Plusieurs associations ont assigné en justice le Salon du Bourget qui doit s'ouvrir le 16 juin prochain, l'accusant d'être une ''vitrine des crimes de guerre''. Une des plaintes vise la participation d'Israël.
Parmi les associations à l'origine de ces assignations on trouve Attac-France, Al-Haq, l’Union juive française pour la paix (UJFP), Stop Fuelling War (SFW) et Survie, avec le soutien des collectifs « Stop Bourget » et « Guerre à la guerre ».
Le Salon du Bourget est un rendez-vous majeur de présentation des innovations technologiques du secteur aérospatial civil et militaire et un lieu de conclusion de contrats à plusieurs milliards de dollars.
Mais pour les parties à l'origine de ces plaintes: « Les salons d’armements que les gens visitent peuvent participer aux plus graves crimes internationaux », même « de façon indirecte ».

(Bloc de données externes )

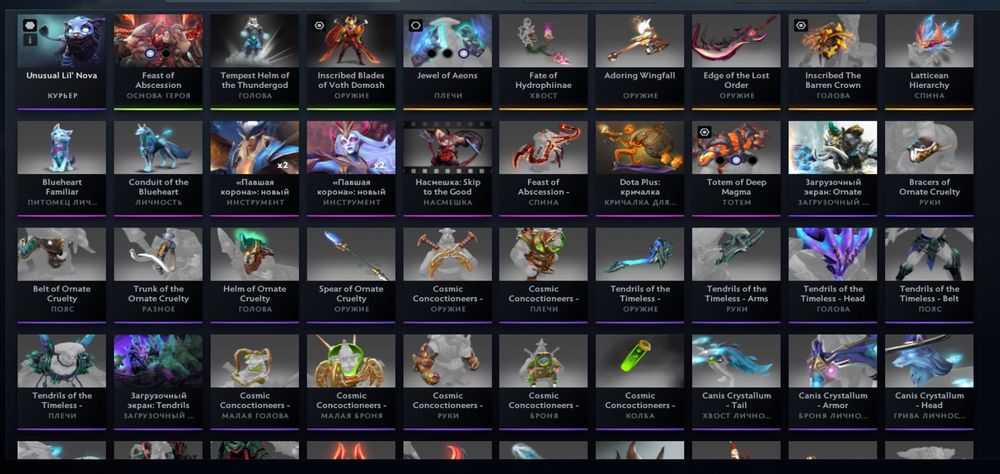Click the gem socket icon on Unusual Lil' Nova
1000x474 pixels.
pyautogui.click(x=30, y=26)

Lors de l'audience qui doit se tenir le 4 juin devant le tribunal judiciaire de Bobigny, l'une des assignations qui sera examinée vise à « empêcher les entreprises israéliennes de vendre » des armes et « d’acquérir du matériel » susceptible d’être utilisé dans le « génocide à Gaza », selon Joël Bedda, juriste pour l’association de défense des droits humains Al-Haq, située en Judée-Samarie.
En outre, dans une tribune publiée le 22 avril, plus de 145 associations, suivies par des élus de gauche du département de Seine-Saint-Denis, ont également demandé « l’interdiction de toute participation israélienne » au Salon du Bourget.